In the permanent exhibition of the Museum of Printed Textiles - the only such museum in the world - old printing blocks and machines, patterns and textiles from the region and the whole world are on display. Arts and crafts, industry, technology, fashion, local and social history are the subjects according to which the countless exhibits are presented. Several times a year, unique temporary exhibitions take place, such as the recent presentation of Russian revolutionaries' fabrics that had never been shown before.

Wallpaper for every house - this revolutionary idea was realised by textile entrepreneurs. In Rixheim the Wallpaper Museum shows fantastic decors from three centuries. Visitors are overcome with the wish to redecorate their house - in art deco style, with palm trees, sunrises, South Sea panoramas or the elegant decor of the French aristocracy. Even Le Corbusier did not manage to banish wallpaper from the face of the earth. Speaking of Le Corbusier: his famous Chapelle de Ronchamp lies just a short distance away!

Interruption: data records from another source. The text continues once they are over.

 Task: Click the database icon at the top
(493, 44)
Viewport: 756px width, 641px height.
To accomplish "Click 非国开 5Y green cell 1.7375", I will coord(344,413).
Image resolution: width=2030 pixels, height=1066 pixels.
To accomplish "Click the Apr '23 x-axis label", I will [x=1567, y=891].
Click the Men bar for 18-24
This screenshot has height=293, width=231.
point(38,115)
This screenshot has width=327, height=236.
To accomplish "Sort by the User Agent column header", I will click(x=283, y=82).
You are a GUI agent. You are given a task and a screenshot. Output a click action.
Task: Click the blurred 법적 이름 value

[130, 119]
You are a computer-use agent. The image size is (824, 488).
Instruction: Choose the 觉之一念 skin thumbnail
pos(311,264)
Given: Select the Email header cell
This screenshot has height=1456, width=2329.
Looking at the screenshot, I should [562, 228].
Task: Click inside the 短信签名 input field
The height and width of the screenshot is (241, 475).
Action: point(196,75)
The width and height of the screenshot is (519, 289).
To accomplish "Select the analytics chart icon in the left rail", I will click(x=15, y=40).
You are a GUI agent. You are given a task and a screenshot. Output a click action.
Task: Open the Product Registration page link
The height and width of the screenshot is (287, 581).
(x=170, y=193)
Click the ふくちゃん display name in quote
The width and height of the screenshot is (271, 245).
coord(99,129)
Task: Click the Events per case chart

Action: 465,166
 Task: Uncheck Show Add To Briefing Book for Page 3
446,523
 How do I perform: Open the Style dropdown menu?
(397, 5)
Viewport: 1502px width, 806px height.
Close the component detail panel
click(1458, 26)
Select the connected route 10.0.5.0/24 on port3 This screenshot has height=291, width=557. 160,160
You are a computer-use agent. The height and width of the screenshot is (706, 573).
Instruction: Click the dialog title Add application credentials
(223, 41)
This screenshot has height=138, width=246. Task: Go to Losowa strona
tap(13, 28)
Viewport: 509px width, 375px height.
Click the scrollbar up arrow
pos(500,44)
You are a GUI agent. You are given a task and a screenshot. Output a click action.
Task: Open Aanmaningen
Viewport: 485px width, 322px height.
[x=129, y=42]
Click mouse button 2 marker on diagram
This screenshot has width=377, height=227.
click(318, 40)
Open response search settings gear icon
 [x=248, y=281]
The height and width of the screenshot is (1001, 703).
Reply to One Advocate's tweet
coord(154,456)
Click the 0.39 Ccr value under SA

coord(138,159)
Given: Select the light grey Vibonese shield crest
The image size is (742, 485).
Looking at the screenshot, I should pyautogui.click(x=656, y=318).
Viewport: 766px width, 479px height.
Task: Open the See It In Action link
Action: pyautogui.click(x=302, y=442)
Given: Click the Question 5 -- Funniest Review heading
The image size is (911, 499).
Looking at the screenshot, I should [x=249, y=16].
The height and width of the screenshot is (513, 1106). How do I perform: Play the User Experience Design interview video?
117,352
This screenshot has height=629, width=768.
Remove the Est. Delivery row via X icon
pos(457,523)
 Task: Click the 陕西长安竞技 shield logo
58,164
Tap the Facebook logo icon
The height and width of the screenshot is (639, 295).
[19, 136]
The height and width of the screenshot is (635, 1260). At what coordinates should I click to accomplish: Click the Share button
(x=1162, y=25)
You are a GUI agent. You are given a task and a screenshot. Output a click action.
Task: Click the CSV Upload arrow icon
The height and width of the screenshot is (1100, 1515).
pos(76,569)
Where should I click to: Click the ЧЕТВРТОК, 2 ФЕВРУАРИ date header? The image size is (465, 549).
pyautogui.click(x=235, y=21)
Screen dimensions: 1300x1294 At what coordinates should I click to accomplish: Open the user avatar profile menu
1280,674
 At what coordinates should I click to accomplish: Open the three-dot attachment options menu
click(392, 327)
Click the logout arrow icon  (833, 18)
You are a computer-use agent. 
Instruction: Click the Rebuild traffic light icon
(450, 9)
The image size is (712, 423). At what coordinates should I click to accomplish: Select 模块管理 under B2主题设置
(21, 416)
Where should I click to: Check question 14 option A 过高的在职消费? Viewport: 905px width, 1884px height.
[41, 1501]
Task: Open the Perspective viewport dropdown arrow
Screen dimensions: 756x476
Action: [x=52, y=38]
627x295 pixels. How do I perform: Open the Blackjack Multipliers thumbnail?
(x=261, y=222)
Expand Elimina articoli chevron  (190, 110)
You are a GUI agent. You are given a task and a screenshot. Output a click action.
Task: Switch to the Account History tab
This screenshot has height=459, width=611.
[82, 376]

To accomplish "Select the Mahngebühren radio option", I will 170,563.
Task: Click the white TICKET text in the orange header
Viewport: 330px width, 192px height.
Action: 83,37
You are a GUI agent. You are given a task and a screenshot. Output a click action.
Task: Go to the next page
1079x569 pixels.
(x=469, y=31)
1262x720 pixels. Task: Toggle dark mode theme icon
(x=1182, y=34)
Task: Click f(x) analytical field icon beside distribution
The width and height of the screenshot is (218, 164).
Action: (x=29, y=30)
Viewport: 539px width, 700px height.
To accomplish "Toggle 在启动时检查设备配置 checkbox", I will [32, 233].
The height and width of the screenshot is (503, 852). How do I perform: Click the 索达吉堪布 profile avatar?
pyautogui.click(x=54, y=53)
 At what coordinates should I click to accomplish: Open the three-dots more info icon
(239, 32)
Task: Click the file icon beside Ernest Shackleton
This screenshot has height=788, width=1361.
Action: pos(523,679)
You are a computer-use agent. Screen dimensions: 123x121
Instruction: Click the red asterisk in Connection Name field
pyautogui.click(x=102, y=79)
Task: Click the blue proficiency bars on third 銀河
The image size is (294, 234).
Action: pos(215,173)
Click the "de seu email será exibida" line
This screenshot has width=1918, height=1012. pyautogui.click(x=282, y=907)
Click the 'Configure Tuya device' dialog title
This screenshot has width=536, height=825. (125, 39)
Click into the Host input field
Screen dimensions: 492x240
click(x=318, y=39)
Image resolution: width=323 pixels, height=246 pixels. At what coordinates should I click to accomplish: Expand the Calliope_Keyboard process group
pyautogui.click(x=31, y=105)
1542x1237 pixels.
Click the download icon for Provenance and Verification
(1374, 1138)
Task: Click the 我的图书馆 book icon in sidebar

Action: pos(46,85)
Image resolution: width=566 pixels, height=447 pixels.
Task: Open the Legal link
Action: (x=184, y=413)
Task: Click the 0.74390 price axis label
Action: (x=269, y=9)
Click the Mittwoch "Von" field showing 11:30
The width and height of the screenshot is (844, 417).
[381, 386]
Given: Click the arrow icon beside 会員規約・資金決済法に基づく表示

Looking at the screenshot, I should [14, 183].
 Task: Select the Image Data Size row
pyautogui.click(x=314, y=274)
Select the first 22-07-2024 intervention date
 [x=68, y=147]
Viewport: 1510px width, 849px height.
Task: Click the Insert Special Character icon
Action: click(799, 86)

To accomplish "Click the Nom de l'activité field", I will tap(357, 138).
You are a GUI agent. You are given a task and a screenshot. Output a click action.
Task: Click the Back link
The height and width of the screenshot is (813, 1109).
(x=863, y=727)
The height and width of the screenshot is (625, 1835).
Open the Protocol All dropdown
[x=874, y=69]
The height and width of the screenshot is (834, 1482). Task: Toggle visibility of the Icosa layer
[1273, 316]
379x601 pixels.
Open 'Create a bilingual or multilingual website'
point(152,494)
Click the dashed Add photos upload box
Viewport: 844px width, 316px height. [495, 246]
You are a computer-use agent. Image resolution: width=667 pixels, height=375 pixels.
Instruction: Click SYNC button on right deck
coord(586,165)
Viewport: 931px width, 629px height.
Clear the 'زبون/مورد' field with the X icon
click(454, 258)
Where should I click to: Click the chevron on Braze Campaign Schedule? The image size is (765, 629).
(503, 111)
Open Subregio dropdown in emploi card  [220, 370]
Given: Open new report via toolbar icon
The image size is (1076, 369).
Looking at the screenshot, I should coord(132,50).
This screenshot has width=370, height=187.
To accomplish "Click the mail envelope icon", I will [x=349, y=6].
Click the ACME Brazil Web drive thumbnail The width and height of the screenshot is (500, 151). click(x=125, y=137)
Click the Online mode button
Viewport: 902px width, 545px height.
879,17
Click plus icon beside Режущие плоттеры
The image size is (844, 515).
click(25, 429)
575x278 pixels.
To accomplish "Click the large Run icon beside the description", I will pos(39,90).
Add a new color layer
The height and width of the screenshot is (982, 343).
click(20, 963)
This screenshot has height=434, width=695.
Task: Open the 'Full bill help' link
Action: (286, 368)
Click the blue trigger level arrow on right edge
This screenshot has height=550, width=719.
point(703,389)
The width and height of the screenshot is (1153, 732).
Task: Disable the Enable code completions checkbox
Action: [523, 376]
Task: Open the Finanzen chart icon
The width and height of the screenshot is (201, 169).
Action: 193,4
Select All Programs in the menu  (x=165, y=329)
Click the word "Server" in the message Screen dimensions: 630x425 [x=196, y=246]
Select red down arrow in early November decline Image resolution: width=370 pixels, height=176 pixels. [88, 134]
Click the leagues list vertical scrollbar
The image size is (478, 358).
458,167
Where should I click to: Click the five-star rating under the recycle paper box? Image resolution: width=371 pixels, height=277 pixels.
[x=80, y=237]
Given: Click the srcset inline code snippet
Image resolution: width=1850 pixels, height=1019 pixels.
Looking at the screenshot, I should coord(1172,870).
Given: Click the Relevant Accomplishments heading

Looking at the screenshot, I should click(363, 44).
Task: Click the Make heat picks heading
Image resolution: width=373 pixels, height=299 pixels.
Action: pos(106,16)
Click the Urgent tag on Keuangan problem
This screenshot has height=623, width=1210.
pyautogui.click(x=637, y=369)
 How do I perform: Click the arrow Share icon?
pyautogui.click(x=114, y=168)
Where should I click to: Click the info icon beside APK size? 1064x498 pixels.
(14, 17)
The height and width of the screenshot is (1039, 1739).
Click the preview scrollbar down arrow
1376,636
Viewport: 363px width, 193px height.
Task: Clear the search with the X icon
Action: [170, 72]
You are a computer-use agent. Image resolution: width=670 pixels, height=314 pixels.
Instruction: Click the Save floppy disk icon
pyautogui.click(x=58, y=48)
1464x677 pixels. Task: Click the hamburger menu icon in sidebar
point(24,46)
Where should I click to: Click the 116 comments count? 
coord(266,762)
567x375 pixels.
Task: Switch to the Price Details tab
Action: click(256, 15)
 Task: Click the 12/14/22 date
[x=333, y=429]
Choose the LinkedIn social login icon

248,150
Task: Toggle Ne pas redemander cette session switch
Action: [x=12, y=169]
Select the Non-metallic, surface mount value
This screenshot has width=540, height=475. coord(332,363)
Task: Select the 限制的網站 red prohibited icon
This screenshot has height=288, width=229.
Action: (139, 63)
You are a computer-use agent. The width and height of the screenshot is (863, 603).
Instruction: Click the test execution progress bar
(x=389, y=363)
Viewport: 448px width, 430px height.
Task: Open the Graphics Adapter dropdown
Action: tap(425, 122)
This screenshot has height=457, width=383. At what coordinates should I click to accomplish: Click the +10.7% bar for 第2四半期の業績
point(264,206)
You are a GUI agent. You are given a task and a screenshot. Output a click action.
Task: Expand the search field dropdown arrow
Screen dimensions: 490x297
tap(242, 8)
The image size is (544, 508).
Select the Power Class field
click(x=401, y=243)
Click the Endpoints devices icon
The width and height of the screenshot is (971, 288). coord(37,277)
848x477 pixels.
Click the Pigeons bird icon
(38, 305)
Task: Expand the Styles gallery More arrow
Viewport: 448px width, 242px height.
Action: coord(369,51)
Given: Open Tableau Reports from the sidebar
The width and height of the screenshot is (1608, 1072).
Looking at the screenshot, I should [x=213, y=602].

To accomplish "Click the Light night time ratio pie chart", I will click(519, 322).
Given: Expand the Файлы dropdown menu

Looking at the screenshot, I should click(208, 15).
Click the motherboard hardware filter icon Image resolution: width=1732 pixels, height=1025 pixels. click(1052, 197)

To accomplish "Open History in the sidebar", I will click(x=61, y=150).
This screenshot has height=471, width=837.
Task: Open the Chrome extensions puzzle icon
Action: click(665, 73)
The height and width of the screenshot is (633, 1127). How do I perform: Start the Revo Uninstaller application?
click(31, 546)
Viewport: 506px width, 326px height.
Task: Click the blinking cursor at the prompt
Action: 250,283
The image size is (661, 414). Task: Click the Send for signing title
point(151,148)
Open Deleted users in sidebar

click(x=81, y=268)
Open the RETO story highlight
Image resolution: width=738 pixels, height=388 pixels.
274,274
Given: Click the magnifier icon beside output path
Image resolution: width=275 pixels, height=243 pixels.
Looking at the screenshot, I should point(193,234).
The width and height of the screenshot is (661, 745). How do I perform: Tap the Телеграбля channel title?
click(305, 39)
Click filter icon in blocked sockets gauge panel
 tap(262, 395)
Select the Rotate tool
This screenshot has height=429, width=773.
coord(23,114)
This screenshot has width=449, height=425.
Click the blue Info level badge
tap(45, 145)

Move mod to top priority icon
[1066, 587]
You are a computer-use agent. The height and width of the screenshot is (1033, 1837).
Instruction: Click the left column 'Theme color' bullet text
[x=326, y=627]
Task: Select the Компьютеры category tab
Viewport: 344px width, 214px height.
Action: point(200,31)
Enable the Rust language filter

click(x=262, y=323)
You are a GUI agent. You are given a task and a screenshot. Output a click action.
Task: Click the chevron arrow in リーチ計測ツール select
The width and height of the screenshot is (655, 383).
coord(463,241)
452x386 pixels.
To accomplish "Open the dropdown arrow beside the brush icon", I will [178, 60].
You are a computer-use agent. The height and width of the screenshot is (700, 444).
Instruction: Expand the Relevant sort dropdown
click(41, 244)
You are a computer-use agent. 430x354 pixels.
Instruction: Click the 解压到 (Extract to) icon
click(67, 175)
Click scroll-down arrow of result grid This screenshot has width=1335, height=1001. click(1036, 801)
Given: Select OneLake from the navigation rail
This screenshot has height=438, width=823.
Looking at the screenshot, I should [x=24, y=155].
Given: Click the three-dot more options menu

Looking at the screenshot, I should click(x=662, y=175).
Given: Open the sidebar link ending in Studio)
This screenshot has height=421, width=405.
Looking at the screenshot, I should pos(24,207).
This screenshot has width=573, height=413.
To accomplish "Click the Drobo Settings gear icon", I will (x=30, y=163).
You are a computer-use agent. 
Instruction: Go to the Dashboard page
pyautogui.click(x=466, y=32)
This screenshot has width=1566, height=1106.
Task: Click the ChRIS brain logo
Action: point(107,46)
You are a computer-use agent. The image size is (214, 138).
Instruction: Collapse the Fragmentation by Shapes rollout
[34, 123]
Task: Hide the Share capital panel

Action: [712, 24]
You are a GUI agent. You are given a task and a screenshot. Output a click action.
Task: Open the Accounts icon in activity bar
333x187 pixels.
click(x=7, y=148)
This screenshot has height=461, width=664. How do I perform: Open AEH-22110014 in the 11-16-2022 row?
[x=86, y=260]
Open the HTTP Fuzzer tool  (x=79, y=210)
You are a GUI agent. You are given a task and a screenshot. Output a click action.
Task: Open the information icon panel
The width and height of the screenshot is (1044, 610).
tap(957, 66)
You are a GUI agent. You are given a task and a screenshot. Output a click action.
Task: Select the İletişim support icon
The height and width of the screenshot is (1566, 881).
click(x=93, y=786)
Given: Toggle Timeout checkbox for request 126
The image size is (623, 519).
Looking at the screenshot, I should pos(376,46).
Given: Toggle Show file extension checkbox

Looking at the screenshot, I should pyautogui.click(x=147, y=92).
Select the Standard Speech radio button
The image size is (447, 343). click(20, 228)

An exemplary workers' district

Railway construction, chemical industry and mechanical engineering boosted the industrialisation and led to an increase in population. Mulhouse soon became the French Manchester. The city grew, not only by villas with white colonnades as was the fashion with the Louisiana farmers that supplied the cotton. Terraced houses of the kind found in Manchester were built and the responsible mercantile middle classes had worker’s housing estates developed that had individual gardens and community courtyards. In 1853 the Cité Ouvrière was built for 1,200 families - nowadays a must for the urban flaneur. The same goes for La Fonderie, built in 1823 in the middle of the city originally for the assembly of steam locomotives and later expanded to house mechanical looms and printing presses; today it has been preserved and dedicated as an art exhibition hall and University building.

In 1962 Peugeot started making cars in Mulhouse. Nowadays PSA Peugeot Citroën is the largest employer in Alsace with a total number of some 8,500 employees. In 2004 star architects such as Jean Nouvel were called upon for designing a modern council housing district which was built next to the Cité Ouvrière. The different cultures and origins of Mulhouse’s inhabitants lead to a large weekly market - the largest in all of north-eastern France. Here, goods from all over the world, especially from Southern Europe, Asia and Northern Africa, are sold matter-of-factly alongside the region’s specialities.

Decisively sustainable - decisively European

With its wealth of well-preserved historical building ensembles (Wesserling Park with the Ecomusée textile), with art collections, historical districts (Square de la Bourse, the New District), with technical museums (Railway museum, Museum of Printed Textiles, Wallpaper, Electricity), big parks with rare trees, free bicycles for hire - Mulhouse proves that it has arrived in this era of sustainability with flying colours. Mulhouse knows how to use its location close to the border for cross-border co-operations. Joint city council meetings between Freiburg and Mulhouse are held and the REGIO train links the cities of the Upper Rhine Valley. High-speed trains connect Mulhouse with the major European cities. And together with Basel and Freiburg, Mulhouse even shares an international airport, the Euro-Airport Basel-Mulhouse-Freiburg.